Reale irrealtà

Data
26 Nov 2022
Autore
Michela Luce
Reale irrealtà

Irreale Realtà

Mario Ricci e la Galleria Luce

(Impressioni a margine della presentazione delle opere dell'artista romano a Venezia, maggio 2017)


Come in una calle veneziana i panni variopinti stesi al sole stuzzicano la vista quasi a cercare un ordine nella casualità della biancheria appesa, così nello studio di Mario Ricci, di fronte ai singoli pezzi smontati e appoggiati sui cavalletti si intuisce che il disordine è solo apparente, in attesa di essere risolto secondo una sequenza ben definita, quasi aritmetica.

Appesi seguendo un rigore cromatico, fanno tutti parte di un progetto in fieri che si definisce soltanto quando la griglia compositiva viene ricostruita seguendo la successione numerica stabilita a priori dall'artista, che li ha numerati pezzo a pezzo.

Frutto di un lavoro artigianale quanto mentale, dunque, i quadri di Mario Ricci nascono da una ricerca che parte dal vuoto per generare il pieno e che si materializza nell'assoluto di luce e colore.

Sono quello che non sembrano, sembrano quanto non sono. In un pirandelliano incrocio di realtà irreale rivelano la centralità della vista come responsabile dell'inganno che da ottico diviene mentale.

In apparenza estroflessioni della superficie, tela o tavola, in realtà volumetriche finzioni create da perfette sfumature cromatiche. Il pennello “costruisce” il volume sui vuoti, come lo scalpello “definiva” sui pieni.

Nel rigore con cui assembla le singole parti che danno vita al tutto, Ricci alterna questa tridimensionalità simulata con monocromi perfetti. Tutto in un gioco di incastri che fa diventare il retro dei suoi quadri dei cruciverba numerati.

Ma cosa si nasconde dietro a questi trompe-l'oeil di pura astrazione?

La sua ricerca parte lontano, da quel Rinascimento toscano che portava l'uomo al centro dell'opera nel suo nuovo rapporto con lo spazio, tanto che la fruizione dello stesso presupponeva un coinvolgimento visivo che lo risucchiava al suo interno.

Così il punto di vista dell'osservatore andava oltre la superficie del quadro e grazie a molteplici punti di fuga rendeva possibili più punti di vista.

E se in Masaccio la prospettiva aveva un ruolo fondamentale per coinvolgere lo spettatore inghiottendolo nel quadro come ne fosse parte, in Piero della Francesca lo stesso effetto era creato da una piena consapevolezza del ruolo costruttivo della luce che diveniva asse portante.

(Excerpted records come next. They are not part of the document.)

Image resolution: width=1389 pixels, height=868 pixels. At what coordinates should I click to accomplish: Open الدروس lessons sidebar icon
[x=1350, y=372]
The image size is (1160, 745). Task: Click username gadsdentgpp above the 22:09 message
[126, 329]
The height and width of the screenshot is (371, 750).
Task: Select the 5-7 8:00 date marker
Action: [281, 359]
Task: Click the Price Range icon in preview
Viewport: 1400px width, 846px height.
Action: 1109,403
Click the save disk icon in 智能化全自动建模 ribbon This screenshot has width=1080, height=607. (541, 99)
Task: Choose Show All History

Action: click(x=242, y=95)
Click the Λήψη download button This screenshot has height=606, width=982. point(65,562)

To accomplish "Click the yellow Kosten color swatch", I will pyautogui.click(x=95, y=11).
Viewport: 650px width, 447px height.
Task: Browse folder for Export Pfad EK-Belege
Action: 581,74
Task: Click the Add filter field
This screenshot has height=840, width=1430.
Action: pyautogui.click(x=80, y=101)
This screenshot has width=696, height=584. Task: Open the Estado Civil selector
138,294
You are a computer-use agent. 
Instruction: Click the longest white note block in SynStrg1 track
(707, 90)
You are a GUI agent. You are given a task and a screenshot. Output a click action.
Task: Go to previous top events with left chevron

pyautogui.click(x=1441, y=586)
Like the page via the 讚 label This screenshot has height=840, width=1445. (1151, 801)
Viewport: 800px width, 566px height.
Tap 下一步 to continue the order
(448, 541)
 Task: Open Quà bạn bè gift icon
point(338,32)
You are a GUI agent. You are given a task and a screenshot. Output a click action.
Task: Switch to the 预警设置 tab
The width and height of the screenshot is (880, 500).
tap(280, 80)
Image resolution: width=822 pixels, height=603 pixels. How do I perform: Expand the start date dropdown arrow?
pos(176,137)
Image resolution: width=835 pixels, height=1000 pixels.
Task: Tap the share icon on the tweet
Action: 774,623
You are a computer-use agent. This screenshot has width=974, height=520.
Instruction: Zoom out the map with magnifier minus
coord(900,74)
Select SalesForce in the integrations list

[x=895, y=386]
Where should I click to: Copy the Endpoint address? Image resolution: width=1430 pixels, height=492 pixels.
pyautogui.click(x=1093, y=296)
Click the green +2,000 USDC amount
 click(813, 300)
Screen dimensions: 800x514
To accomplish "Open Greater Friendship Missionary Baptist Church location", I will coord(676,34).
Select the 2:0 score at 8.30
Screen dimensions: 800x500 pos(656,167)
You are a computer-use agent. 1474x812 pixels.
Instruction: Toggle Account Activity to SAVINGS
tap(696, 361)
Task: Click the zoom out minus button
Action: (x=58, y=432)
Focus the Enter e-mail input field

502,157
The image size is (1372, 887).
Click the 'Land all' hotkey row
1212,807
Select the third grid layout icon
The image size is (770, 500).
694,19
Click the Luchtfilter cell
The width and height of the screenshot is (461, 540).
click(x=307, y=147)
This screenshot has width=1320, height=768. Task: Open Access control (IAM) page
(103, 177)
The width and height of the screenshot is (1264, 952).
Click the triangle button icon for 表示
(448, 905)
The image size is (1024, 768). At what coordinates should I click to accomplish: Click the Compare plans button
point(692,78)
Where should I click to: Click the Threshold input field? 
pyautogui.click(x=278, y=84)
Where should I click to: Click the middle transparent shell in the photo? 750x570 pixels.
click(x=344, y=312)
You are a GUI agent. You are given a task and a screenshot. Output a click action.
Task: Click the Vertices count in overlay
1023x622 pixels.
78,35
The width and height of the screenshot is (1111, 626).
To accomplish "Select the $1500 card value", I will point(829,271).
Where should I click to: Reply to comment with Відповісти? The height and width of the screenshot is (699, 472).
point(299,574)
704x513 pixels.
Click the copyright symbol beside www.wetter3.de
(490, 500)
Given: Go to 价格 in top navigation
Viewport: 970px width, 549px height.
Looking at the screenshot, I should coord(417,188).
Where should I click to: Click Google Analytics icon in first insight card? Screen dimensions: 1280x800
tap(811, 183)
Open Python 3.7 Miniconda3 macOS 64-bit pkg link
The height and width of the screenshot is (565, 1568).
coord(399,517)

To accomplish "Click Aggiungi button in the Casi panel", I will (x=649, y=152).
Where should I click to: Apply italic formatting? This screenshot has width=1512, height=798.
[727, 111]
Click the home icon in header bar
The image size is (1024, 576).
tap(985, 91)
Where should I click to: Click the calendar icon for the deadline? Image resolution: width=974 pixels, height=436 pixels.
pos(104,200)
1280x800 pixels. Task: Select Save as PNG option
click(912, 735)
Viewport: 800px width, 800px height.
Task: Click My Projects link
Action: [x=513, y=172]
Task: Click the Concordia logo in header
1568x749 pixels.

Da qui sente di discendere Ricci, tanto che la sua volumetria sporgente, azzardiamo, rimanda alla griglia architettonica improntata ai rigori della sezione aurea ben visibile nella Flagellazione di Urbino. Luce prospettica e mentale, nel maestro di Borgo San Sepolcro, luce come perno cromaticamente sfumato, nell'artista di Genazzano. E non è un accostamento pretestuoso, ma frutto di uno studio che Ricci ha iniziato all'Accademia, dove si è costruito le fondamenta, proseguendo a contatto con la contemporaneità che lo ha avvicinato a Burri, al concettuale di Manzoni, fino allo Spazialismo puro di Fontana.

Maestri che hanno indagato diverse modalità di rapportarsi allo spazio, attraverso la materia, il pensiero, il gesto. Fino a convergere sempre nel rapporto dell'io con l'altro da sé.

Un filo ideale che porta Ricci a Venezia, sulla scia di quella luce-colore che in Laguna risaliva al Rinascimento belliniano, attraverso il luminismo del Veronese fatto di accostamenti complementari, passando per il Tiepolo, fino a Guidi, che minimizzò il colore in atmosferiche evanescenze e Deluigi, che “grattò” invece la tela per tirare fuori il bianco dal fondo; ricerche sviluppate in chiave spaziale cui Ricci sembra inconsapevolmente ricollegarsi.

L'occhio nel frattempo indaga.

Non sembra esaurirsi qui la ricerca di Ricci tanto che, certe vibrazioni luministiche giocate sui colori freddi sembrano, a nostro parere, riallacciarlo al filone optical di Vasarely e Le Parc, per ricongiungersi nel contesto veneziano con un altro spazialista, quell'Ennio Finzi partito anch'egli dall'Accademia.

Venezia, dunque, come tappa ideale dove confluiscono molteplici rimandi e dove Ricci ha presentato nel maggio del 2017 per la prima volta nello spazio della Galleria Luce a fianco del Teatro la Fenice, una selezione di suoi lavori frutto degli ultimi anni e che in modo intrigante si collocano sulla scia di un filone partito lontano.